Joining 120 bio researchers and data scientists to collaborate on John's genomics research case
We created a Colab notebook with Tensorflow2 to give researchers a head start analyzing John's data
It can be used to detect genetic variants that can help in finding a diagnosis and treatment.
We upgraded the Clairvoyante variant caller to work with Tensorflow 2
How can Tensorflow 2 help patients with undiagnosed chronic diseases?
John is a 33-year-old Caucasian male suffering from one or more mysterious genetic diseases. Since childhood, he has had a significant challenge in gaining weight despite adequate caloric intake. As a child, he reported nausea, stomach aches and an overall aversion to food. He developed chronic daily vomiting and would vomit as many as 5 times per day. At his current age, John is 5’10” tall and weighs 109lbs. He is easily fatigued due to his limited muscle mass and low weight.

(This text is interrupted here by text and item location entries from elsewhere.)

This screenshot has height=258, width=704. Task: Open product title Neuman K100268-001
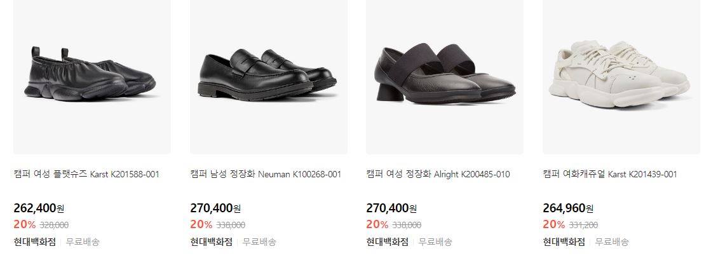(x=266, y=174)
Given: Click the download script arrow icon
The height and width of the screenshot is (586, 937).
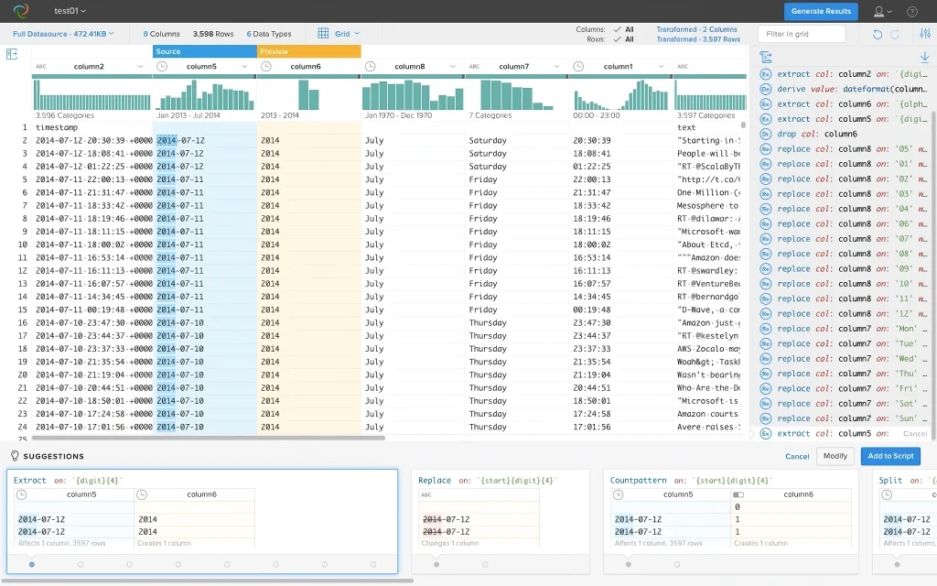Looking at the screenshot, I should pyautogui.click(x=924, y=57).
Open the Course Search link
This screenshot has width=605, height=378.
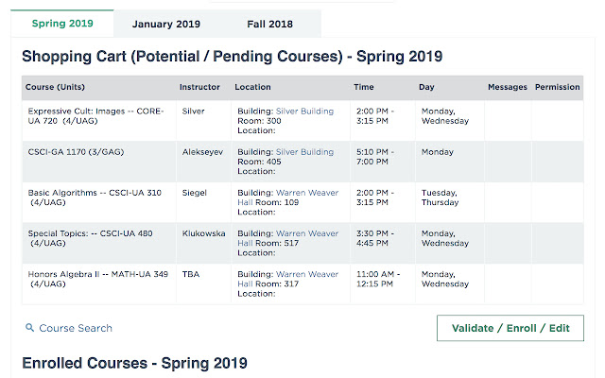click(76, 328)
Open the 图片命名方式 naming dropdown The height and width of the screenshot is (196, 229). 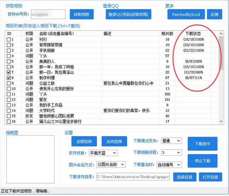point(111,165)
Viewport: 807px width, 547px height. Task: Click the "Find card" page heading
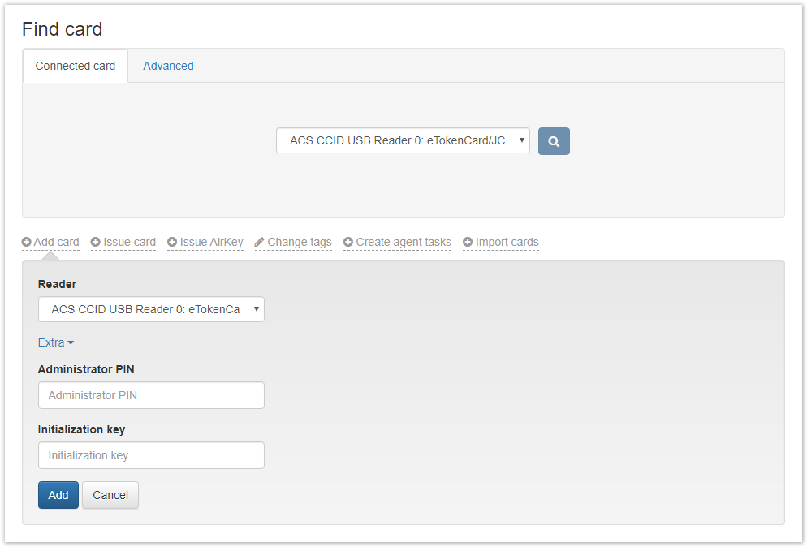tap(63, 29)
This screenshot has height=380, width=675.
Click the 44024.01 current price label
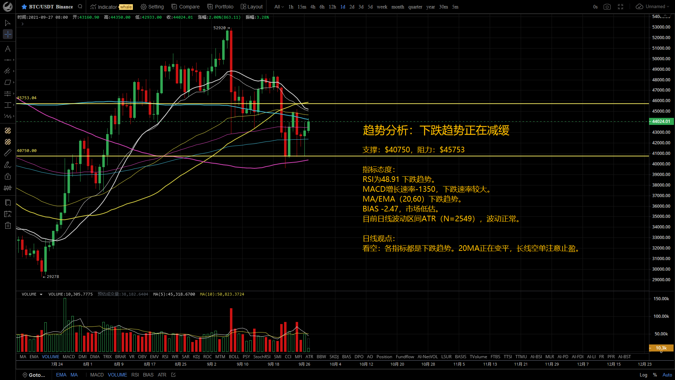point(661,121)
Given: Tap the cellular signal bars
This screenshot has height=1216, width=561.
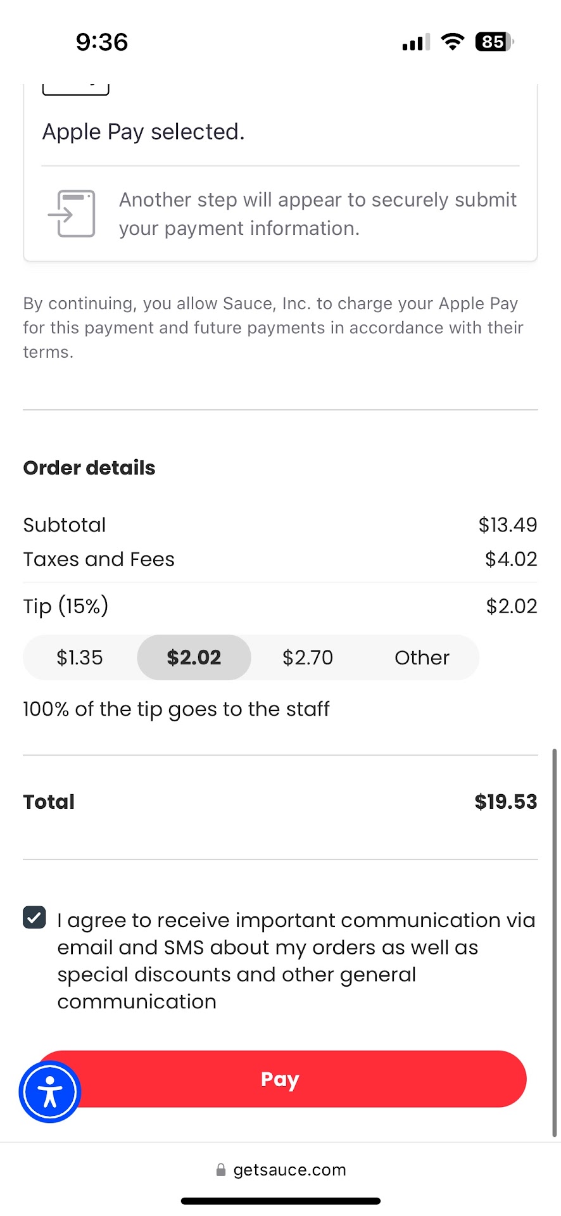Looking at the screenshot, I should [415, 42].
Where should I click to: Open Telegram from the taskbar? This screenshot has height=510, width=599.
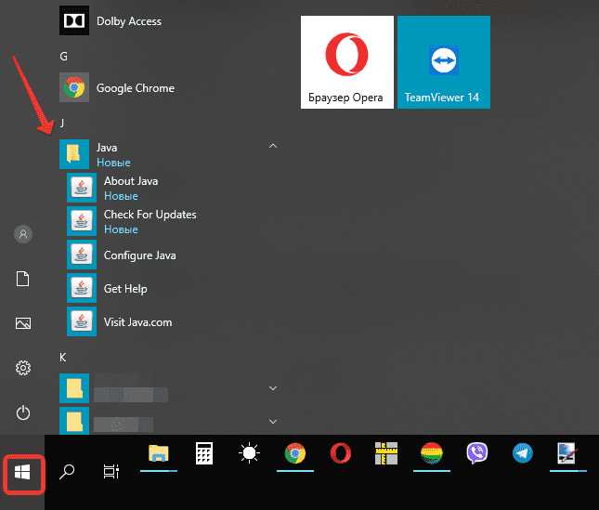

At Undiagnosed-1 in June we will join 120 others from SVAI (Silicon Valley Artificial Intelligence) over a weekend to look for answers and create medical insights into John's unresolved condition. Armed with $150K in Google cloud credits, we will apply data science on his medical data including Genome, Exome, and Proteomics to generate ideas for diagnosis, explore treatment options and identify how he can better manage his symptoms.
In preparation for the event, we have created a Tensorflow 2 based Colab notebook with tools to analyze John's health data. The open source code is made available for participants to give them a head start on the data analysis in advance of the in person event.
For the notebook, we upgraded the Clairvoyante variant caller to work with Tensorflow 2. It detects differences in an individual genome relative to a reference sequence, and is implemented as a multi-task five-layer convolutional neural network model for predicting variant type, zygosity, alternative allele and Indel length.